Summary. The paper proposes Aitchison Embeddings for graph representations, where nodes are represented as simplex-valued compositions over latent archetypal factors. These compositions are embedded into Euclidean space using isometric log-ratio (ILR) coordinates, which preserve Aitchison distances. The framework supports both fixed and learnable bases, achieves competitive performance on node classification and link prediction, and provides intrinsic interpretability along with subcompositional coherence for component restriction.

Significance. Should the central claims hold, particularly the natural fit of the role-mixture model to graph nodes and the resulting interpretability, this work would offer a geometrically grounded alternative to standard graph embeddings with built-in explainability. It applies established tools from compositional data analysis (ILR isometry) to graphs, which could be valuable if the performance is indeed competitive without post-hoc explanations. The subcompositional property is a standard feature but its exploitation for dimensionality probing is a nice touch.

major comments (1)
  1. [Abstract] The assertion that 'many networks naturally admit a role-mixture view, where nodes are best described as mixtures over latent archetypal factors' is presented without derivation, validation, or references. This premise is central to the significance of the interpretability claims ('intrinsically interpretable embeddings whose geometry reflects relative trade-offs among archetypes'), as without it the simplex constraint and Aitchison geometry may represent an imposed modeling choice rather than a discovery from the data. The manuscript should include analysis showing that this view is appropriate for the evaluated graphs.
minor comments (1)
  1. The abstract is quite dense; separating the technical description of ILR embedding from the claims of interpretability and performance would improve readability.

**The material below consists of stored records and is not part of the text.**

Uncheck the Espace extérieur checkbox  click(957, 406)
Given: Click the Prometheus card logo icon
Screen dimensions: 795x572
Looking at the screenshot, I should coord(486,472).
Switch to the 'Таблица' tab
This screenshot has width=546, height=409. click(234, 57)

Simulated Author's Rebuttal

1 responses · 0 unresolved

We thank the referee for the constructive feedback on our manuscript. We address the single major comment below and outline planned revisions to strengthen the motivation and validation of the role-mixture modeling assumption.

read point-by-point responses
  1. Referee: [Abstract] The assertion that 'many networks naturally admit a role-mixture view, where nodes are best described as mixtures over latent archetypal factors' is presented without derivation, validation, or references. This premise is central to the significance of the interpretability claims ('intrinsically interpretable embeddings whose geometry reflects relative trade-offs among archetypes'), as without it the simplex constraint and Aitchison geometry may represent an imposed modeling choice rather than a discovery from the data. The manuscript should include analysis showing that this view is appropriate for the evaluated graphs.

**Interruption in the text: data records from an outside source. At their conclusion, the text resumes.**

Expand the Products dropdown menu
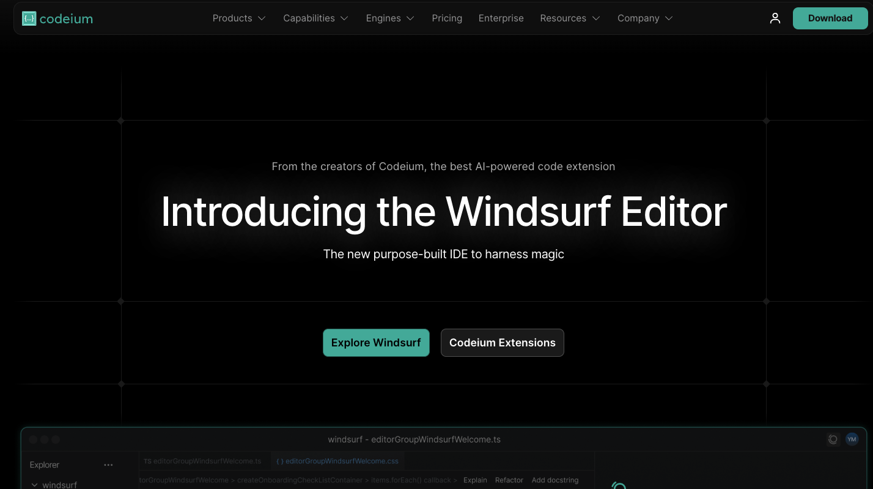This screenshot has width=873, height=489. click(239, 18)
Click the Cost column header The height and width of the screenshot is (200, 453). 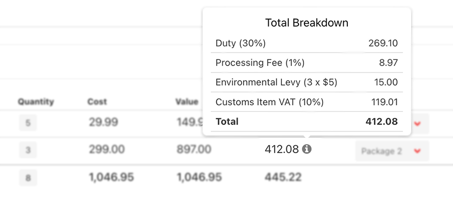[x=97, y=102]
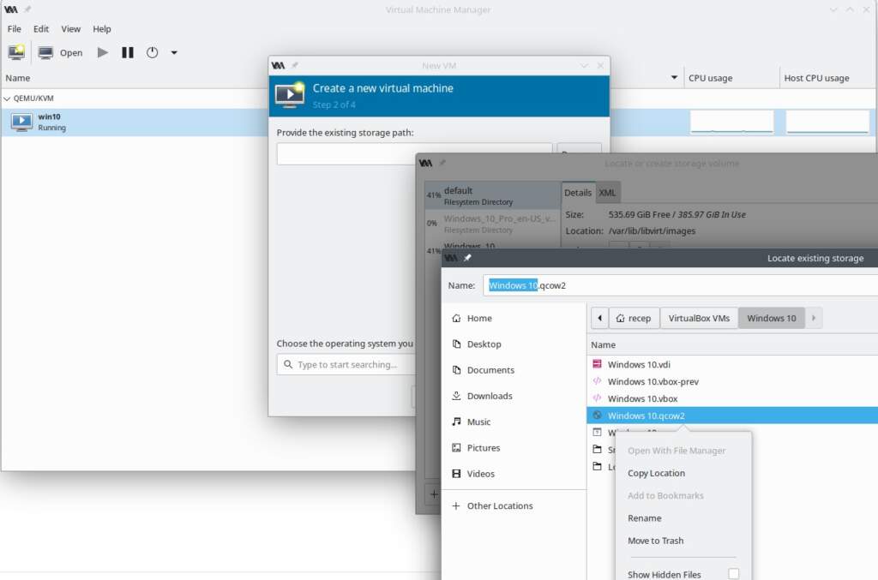
Task: Choose Copy Location from the context menu
Action: (656, 473)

    Authors: We agree that the role-mixture premise would benefit from explicit supporting references and targeted validation on the evaluated graphs. In the revised manuscript we will expand the introduction and related-work section with citations to the mixed-membership stochastic block model literature (e.g., Airoldi et al., 2008) and role-discovery papers that empirically document overlapping or mixed node roles in real networks. We will also add a concise analysis subsection in the experiments that examines the learned compositions on the node-classification and link-prediction benchmarks. This analysis will report simple statistics (entropy of the simplex vectors and fraction of nodes with non-negligible mass on multiple factors) to demonstrate that the model recovers non-degenerate mixtures rather than collapsing to pure archetypes. These additions will clarify that the simplex constraint is a deliberate modeling choice motivated by interpretability and subcompositional coherence, while showing that it is empirically reasonable for the graphs considered. revision: yes

Circularity Check

0 steps flagged

No significant circularity; new construction from standard compositional geometry

full rationale

The paper's derivation begins with the modeling assumption that nodes can be represented as simplex-valued compositions over latent archetypes (motivated but not derived from graph data), then applies the standard ILR isometry from Aitchison geometry to obtain Euclidean embeddings. This is a direct construction: the claimed interpretability and subcompositional coherence follow immediately from the properties of the ILR transform and simplex renormalization, without any fitted parameter being relabeled as a prediction, without self-citation chains justifying uniqueness, and without renaming an existing result. The method is presented as a new framework rather than a re-expression of its own outputs, and the technical steps (fixed vs. learnable bases, subcompositional restriction) remain independent of the target task performance.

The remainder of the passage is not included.